[Information shown]
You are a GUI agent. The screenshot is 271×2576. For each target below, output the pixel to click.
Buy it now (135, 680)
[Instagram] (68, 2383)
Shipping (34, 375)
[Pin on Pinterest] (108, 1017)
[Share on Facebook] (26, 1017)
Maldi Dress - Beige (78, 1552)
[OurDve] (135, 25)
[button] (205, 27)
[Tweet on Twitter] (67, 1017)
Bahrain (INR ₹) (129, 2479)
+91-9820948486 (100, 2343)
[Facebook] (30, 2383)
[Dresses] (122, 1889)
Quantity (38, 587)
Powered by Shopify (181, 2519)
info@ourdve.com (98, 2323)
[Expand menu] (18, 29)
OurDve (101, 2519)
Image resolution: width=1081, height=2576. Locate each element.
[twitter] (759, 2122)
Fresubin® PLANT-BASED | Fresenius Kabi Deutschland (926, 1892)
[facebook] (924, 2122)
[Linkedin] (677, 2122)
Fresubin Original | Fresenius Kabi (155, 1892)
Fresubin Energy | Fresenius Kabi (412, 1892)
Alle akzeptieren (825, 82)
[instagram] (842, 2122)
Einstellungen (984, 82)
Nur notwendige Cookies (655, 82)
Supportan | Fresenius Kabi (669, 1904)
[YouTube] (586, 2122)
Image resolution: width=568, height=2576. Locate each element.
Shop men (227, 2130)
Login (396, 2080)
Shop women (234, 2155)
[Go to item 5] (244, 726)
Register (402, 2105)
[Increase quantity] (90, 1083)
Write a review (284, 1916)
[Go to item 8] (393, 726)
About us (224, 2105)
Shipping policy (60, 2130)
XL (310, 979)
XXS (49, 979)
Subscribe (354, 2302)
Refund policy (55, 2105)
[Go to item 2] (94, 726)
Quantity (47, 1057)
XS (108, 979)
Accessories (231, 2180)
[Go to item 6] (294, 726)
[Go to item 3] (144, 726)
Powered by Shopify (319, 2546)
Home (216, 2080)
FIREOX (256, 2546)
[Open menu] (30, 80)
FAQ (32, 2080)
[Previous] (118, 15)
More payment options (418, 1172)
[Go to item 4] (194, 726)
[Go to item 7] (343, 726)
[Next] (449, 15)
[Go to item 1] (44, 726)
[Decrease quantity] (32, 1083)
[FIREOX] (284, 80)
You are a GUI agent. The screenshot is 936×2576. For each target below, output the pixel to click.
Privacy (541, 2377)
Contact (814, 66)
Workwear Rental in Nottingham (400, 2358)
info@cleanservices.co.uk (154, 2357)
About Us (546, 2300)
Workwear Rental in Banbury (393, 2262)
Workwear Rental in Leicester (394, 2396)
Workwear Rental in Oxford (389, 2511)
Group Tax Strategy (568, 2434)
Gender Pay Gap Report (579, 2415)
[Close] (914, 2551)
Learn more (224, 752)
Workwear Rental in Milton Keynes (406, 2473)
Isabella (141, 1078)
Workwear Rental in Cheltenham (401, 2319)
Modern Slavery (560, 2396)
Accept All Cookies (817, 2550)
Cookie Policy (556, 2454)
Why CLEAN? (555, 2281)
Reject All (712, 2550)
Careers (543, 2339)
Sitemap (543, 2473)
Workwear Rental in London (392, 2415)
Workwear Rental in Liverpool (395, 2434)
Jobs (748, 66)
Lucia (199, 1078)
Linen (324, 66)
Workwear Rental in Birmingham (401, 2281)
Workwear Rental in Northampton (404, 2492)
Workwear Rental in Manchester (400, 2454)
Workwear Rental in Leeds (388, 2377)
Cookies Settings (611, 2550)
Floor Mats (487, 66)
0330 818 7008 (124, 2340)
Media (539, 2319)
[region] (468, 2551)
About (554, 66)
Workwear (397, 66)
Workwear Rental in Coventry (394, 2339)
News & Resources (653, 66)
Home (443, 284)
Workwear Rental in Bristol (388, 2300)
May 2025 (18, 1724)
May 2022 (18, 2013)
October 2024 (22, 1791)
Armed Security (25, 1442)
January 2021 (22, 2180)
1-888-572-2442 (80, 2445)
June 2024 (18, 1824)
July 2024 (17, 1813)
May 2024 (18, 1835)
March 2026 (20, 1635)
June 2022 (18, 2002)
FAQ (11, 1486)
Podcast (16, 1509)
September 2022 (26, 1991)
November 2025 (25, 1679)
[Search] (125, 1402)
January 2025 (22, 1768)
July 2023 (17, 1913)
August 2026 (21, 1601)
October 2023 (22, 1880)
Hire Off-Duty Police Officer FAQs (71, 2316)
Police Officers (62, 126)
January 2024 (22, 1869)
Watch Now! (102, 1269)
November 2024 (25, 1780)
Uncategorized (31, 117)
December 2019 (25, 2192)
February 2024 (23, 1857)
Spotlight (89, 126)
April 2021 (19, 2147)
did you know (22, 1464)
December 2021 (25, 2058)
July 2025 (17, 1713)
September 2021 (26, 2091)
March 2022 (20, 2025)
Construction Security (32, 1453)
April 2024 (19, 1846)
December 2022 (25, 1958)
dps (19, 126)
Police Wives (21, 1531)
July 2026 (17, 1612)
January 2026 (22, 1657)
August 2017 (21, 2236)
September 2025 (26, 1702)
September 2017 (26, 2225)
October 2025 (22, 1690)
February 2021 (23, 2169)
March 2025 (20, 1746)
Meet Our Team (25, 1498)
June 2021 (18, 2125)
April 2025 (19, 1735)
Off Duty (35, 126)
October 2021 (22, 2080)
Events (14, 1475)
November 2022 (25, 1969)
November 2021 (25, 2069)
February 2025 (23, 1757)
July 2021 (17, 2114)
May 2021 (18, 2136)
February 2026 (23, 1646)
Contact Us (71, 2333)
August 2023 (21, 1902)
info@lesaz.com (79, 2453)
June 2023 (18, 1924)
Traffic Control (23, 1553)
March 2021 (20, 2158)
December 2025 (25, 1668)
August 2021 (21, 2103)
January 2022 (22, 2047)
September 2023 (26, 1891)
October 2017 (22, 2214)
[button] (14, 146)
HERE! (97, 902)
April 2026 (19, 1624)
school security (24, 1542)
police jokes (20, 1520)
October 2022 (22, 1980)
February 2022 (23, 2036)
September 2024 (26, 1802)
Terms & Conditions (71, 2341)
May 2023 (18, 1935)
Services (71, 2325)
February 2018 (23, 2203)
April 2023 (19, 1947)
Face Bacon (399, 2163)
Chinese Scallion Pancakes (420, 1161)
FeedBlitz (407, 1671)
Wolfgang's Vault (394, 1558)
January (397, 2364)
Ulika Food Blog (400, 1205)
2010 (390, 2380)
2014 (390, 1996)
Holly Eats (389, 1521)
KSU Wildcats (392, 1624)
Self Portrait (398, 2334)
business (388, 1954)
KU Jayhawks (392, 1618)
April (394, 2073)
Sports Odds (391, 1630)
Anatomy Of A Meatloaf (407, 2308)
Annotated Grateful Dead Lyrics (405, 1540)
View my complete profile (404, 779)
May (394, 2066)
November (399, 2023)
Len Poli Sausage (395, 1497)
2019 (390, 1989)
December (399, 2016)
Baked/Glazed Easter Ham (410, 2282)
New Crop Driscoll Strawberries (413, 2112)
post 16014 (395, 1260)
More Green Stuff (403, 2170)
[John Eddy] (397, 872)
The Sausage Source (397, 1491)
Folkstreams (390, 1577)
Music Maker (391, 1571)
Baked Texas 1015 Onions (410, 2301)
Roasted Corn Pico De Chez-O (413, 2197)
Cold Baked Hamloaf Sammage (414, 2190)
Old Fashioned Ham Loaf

[To do]
Copy all lines from the entries that contain the word "July".

[Expected answer]
July 2024 (17, 1813)
July 2023 (17, 1913)
July 2025 (17, 1713)
July 2026 (17, 1612)
July 2021 (17, 2114)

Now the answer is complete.